WHAT IS REQUIRED: Each line in the entries that has the word "agent" has to be copied.

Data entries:
=-=-=

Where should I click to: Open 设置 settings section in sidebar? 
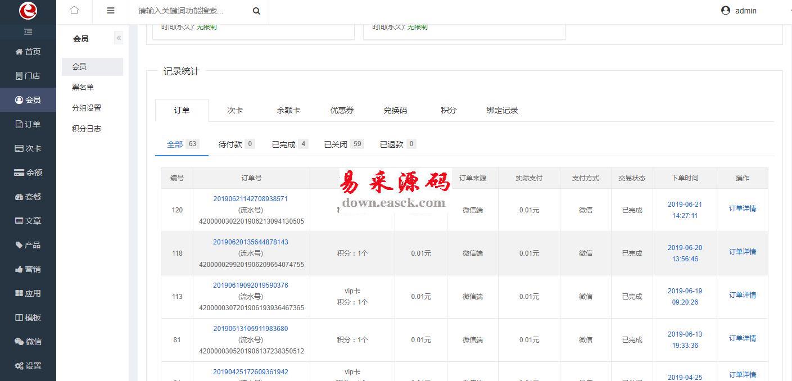click(x=28, y=366)
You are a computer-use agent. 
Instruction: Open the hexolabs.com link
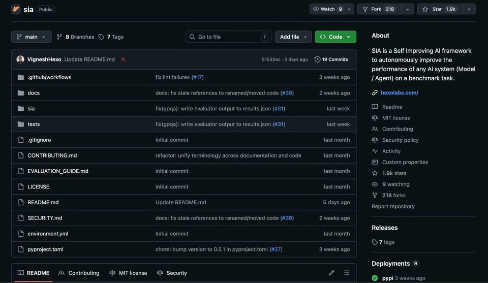click(x=400, y=92)
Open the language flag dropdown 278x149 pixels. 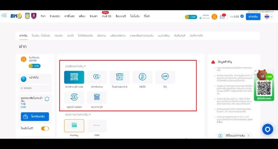pos(269,16)
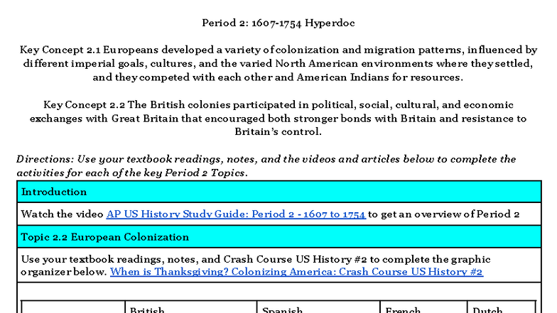Click the Period 2: 1607-1754 Hyperdoc title
Viewport: 557px width, 313px height.
point(279,23)
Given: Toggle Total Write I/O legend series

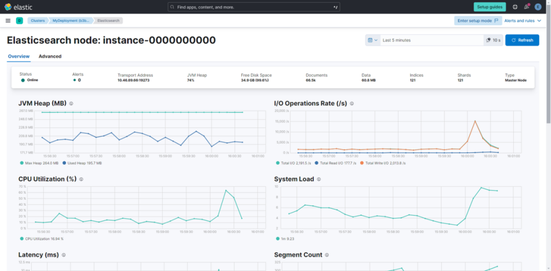Looking at the screenshot, I should [384, 163].
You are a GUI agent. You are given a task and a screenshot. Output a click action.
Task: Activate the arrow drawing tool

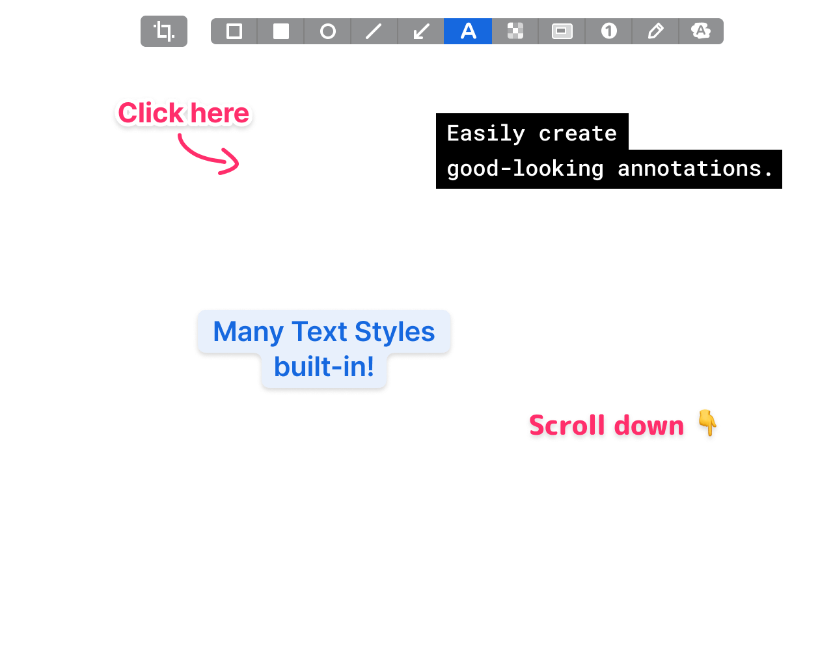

=-=-=

OUTPUT:
You are a computer-use agent. 
You are a GUI agent. You are given a task and a screenshot. Output a click action.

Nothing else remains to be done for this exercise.